------ EXTRACTED MATERIAL ------
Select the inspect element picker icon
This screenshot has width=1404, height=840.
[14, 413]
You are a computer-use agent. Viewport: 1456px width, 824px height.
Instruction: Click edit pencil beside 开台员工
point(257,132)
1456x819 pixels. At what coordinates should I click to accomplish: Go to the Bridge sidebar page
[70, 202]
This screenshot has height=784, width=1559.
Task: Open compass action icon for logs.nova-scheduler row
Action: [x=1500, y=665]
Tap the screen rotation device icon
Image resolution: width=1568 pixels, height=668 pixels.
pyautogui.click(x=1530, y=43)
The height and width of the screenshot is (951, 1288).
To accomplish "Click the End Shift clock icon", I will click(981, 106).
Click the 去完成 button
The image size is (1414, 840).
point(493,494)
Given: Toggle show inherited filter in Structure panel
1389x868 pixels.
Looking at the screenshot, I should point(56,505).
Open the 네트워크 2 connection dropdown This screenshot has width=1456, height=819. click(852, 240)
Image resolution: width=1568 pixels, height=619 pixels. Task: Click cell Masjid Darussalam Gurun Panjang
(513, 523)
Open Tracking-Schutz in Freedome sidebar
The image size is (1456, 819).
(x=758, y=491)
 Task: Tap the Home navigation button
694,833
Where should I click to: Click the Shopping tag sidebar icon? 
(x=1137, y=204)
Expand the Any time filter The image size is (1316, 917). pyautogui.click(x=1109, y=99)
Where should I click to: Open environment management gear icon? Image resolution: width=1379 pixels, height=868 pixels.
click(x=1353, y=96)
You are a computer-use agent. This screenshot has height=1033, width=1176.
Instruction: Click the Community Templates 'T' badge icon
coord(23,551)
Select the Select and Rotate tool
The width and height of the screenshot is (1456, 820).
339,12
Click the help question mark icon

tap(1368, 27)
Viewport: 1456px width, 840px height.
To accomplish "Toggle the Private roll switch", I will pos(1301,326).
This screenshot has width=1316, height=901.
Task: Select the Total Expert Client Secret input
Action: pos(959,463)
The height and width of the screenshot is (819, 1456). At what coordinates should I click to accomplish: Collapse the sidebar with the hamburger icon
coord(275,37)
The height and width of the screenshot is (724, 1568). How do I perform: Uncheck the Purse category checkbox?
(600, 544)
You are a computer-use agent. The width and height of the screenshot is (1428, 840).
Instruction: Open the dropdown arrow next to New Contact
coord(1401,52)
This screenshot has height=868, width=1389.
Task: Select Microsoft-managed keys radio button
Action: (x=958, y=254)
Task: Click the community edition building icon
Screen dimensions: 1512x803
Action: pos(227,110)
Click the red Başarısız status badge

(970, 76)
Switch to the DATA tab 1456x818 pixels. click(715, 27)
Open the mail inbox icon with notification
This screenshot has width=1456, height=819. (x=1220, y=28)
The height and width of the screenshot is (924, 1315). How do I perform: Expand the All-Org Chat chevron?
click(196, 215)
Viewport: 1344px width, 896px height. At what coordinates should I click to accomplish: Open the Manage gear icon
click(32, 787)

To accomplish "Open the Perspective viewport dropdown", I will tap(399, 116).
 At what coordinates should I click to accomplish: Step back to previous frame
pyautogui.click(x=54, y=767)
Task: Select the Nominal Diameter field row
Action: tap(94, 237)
------
## WHAT YOU HAVE TO DO
Each entry above should be output again, precisely as given.

## FINISHED EXERCISE
Select the inspect element picker icon
This screenshot has width=1404, height=840.
[14, 413]
You are a computer-use agent. Viewport: 1456px width, 824px height.
Instruction: Click edit pencil beside 开台员工
point(257,132)
1456x819 pixels. At what coordinates should I click to accomplish: Go to the Bridge sidebar page
[70, 202]
This screenshot has height=784, width=1559.
Task: Open compass action icon for logs.nova-scheduler row
Action: [x=1500, y=665]
Tap the screen rotation device icon
Image resolution: width=1568 pixels, height=668 pixels.
pyautogui.click(x=1530, y=43)
The height and width of the screenshot is (951, 1288).
To accomplish "Click the End Shift clock icon", I will click(981, 106).
Click the 去完成 button
The image size is (1414, 840).
point(493,494)
Given: Toggle show inherited filter in Structure panel
1389x868 pixels.
Looking at the screenshot, I should point(56,505).
Open the 네트워크 2 connection dropdown This screenshot has width=1456, height=819. click(852, 240)
Image resolution: width=1568 pixels, height=619 pixels. Task: Click cell Masjid Darussalam Gurun Panjang
(513, 523)
Open Tracking-Schutz in Freedome sidebar
The image size is (1456, 819).
(x=758, y=491)
 Task: Tap the Home navigation button
694,833
Where should I click to: Click the Shopping tag sidebar icon? 
(x=1137, y=204)
Expand the Any time filter The image size is (1316, 917). pyautogui.click(x=1109, y=99)
Where should I click to: Open environment management gear icon? Image resolution: width=1379 pixels, height=868 pixels.
click(x=1353, y=96)
You are a computer-use agent. This screenshot has height=1033, width=1176.
Instruction: Click the Community Templates 'T' badge icon
coord(23,551)
Select the Select and Rotate tool
The width and height of the screenshot is (1456, 820).
339,12
Click the help question mark icon

tap(1368, 27)
Viewport: 1456px width, 840px height.
To accomplish "Toggle the Private roll switch", I will pos(1301,326).
This screenshot has width=1316, height=901.
Task: Select the Total Expert Client Secret input
Action: pos(959,463)
The height and width of the screenshot is (819, 1456). At what coordinates should I click to accomplish: Collapse the sidebar with the hamburger icon
coord(275,37)
The height and width of the screenshot is (724, 1568). How do I perform: Uncheck the Purse category checkbox?
(600, 544)
You are a computer-use agent. The width and height of the screenshot is (1428, 840).
Instruction: Open the dropdown arrow next to New Contact
coord(1401,52)
This screenshot has height=868, width=1389.
Task: Select Microsoft-managed keys radio button
Action: (x=958, y=254)
Task: Click the community edition building icon
Screen dimensions: 1512x803
Action: pos(227,110)
Click the red Başarısız status badge

(970, 76)
Switch to the DATA tab 1456x818 pixels. click(715, 27)
Open the mail inbox icon with notification
This screenshot has width=1456, height=819. (x=1220, y=28)
The height and width of the screenshot is (924, 1315). How do I perform: Expand the All-Org Chat chevron?
click(196, 215)
Viewport: 1344px width, 896px height. At what coordinates should I click to accomplish: Open the Manage gear icon
click(32, 787)

To accomplish "Open the Perspective viewport dropdown", I will tap(399, 116).
 At what coordinates should I click to accomplish: Step back to previous frame
pyautogui.click(x=54, y=767)
Task: Select the Nominal Diameter field row
Action: tap(94, 237)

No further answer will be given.